The "Nasdaq" label carries legacy baggage from the dot-com crash. Investors associate the name with excessive risk, even though the Nasdaq Composite in 2026 looks nothing like 2000.
The existence of substitutes matters too. Most investors default to S&P 500 or total market funds—VOO, SPY, VTI. These are the standard building blocks. In that context, a Nasdaq Composite fund feels redundant or unnecessarily aggressive.
Fidelity itself doesn't push ONEQ aggressively. With FXAIX commanding half a trillion in assets as their flagship US equity product, there's limited incentive to promote an ETF alternative that might cannibalize flows.
The Structural Argument
Whether ONEQ repeats this performance depends heavily on whether US growth stocks continue to lead. The past decade was a golden era for large-cap tech, and ONEQ benefited from that environment.

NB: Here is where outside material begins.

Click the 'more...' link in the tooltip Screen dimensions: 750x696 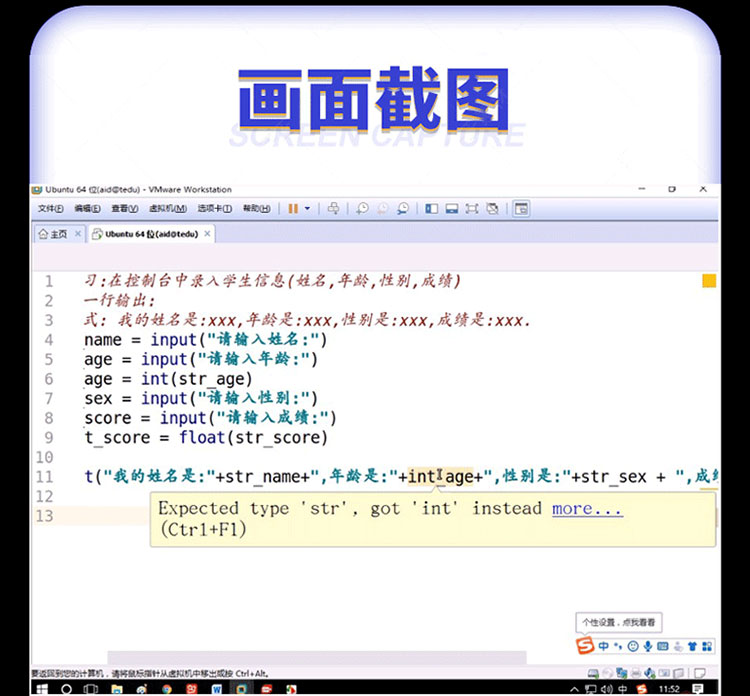click(x=587, y=508)
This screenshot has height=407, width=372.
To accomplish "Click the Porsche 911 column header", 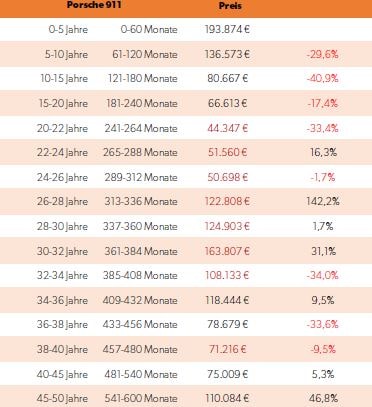I will (94, 5).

But consider the structural angle. The Nasdaq Composite is inherently a growth-oriented index. New innovative companies tend to list on the Nasdaq, which means the index naturally evolves with technological and economic shifts. If the S&P 500 represents "the current state of US large caps," the Nasdaq Composite is closer to "the future of US growth."
Fidelity's lack of an S&P 500 ETF isn't necessarily a weakness. It might be the reason ONEQ stays hidden in plain sight—the fund nobody owns that finished ahead of almost everything else.